Debió ser obvio que no lo entendía, y explicó que el intento de los brujos se distingue del de las personas comunes y corrientes en el sentido de que los brujos han aprendido a enfocar su atención con una fuerza y precisión infinitamente mayores que aquéllas.

– Si usted es mi maestro, ¿puede darme un ejemplo concreto para ilustrar a qué se refiere? -pregunté, mirándolo fijamente.

Reflexionó por un momento, mirando a su alrededor. Entonces se le iluminó el rostro y señaló la casa.

– Esta casa es un buen ejemplo -afirmó-. Es el resultado del intento de un sinnúmero de brujos, quienes acumularon energía y la amalgamaron a lo largo de muchas generaciones. A estas alturas, la casa ya no es sólo una estructura física sino un fabuloso campo de energía.
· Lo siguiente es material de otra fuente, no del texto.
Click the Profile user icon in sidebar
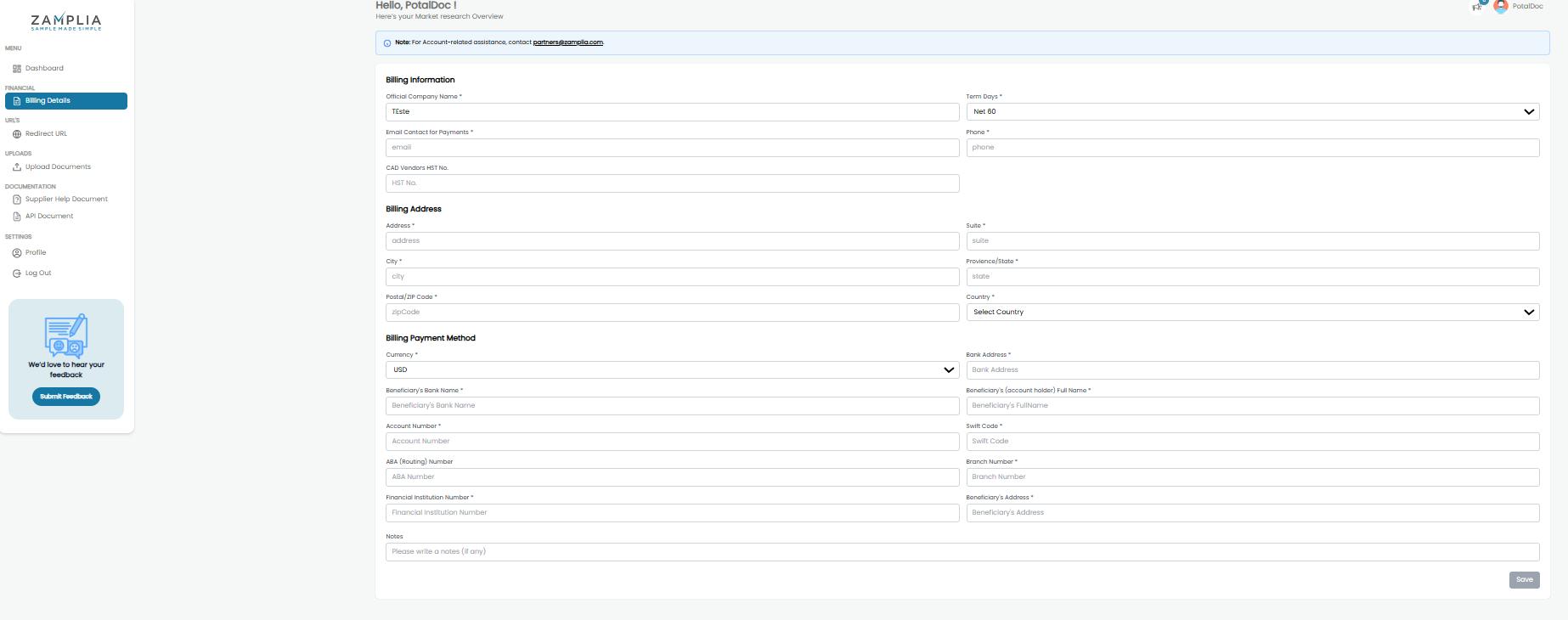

El edificio mismo podría ser destruido diez veces seguidas, lo cual ha sucedido, pero la esencia del intento de los brujos sigue intacta, porque es indestructible.
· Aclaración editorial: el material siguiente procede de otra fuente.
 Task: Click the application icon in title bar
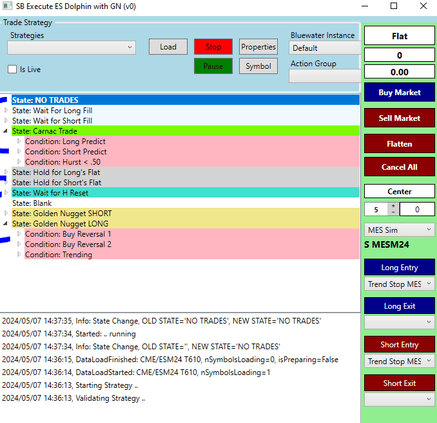click(x=7, y=6)
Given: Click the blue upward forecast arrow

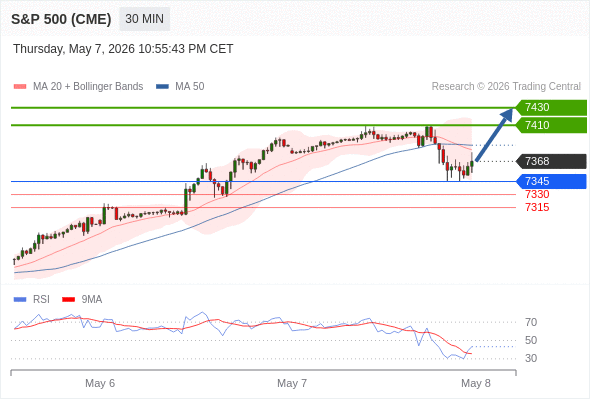Looking at the screenshot, I should [494, 134].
– ¿Qué pasa si los brujos quieren irse? -pregunté-. ¿Queda su poder atrapado aquí para siempre?

– Si el espíritu les indica que se vayan -contestó Emilito-, son capaces de retirar el intento del sitio donde la casa se encuentra ahora y colocarlo en otro lugar.

– Debo admitir que la casa da miedo -afirmé, y le conté cómo se había resistido a dejarse fijar por mis medidas y cálculos detallados.

– Lo que hace que la casa dé miedo no es la disposición de los cuartos, las paredes o los patios -comentó el cuidador-, sino el intento que las generaciones de brujos han vertido en ella. Dicho de otra manera, el misterio de esta casa es la historia de los innumerables brujos cuyo intento colaboró en su construcción. Verás, no sólo enfocaron su intento en ella sino que la construyeron ellos mismos, ladrillo por ladrillo, piedra por piedra. Incluso tú has aportado tu intento y trabajo.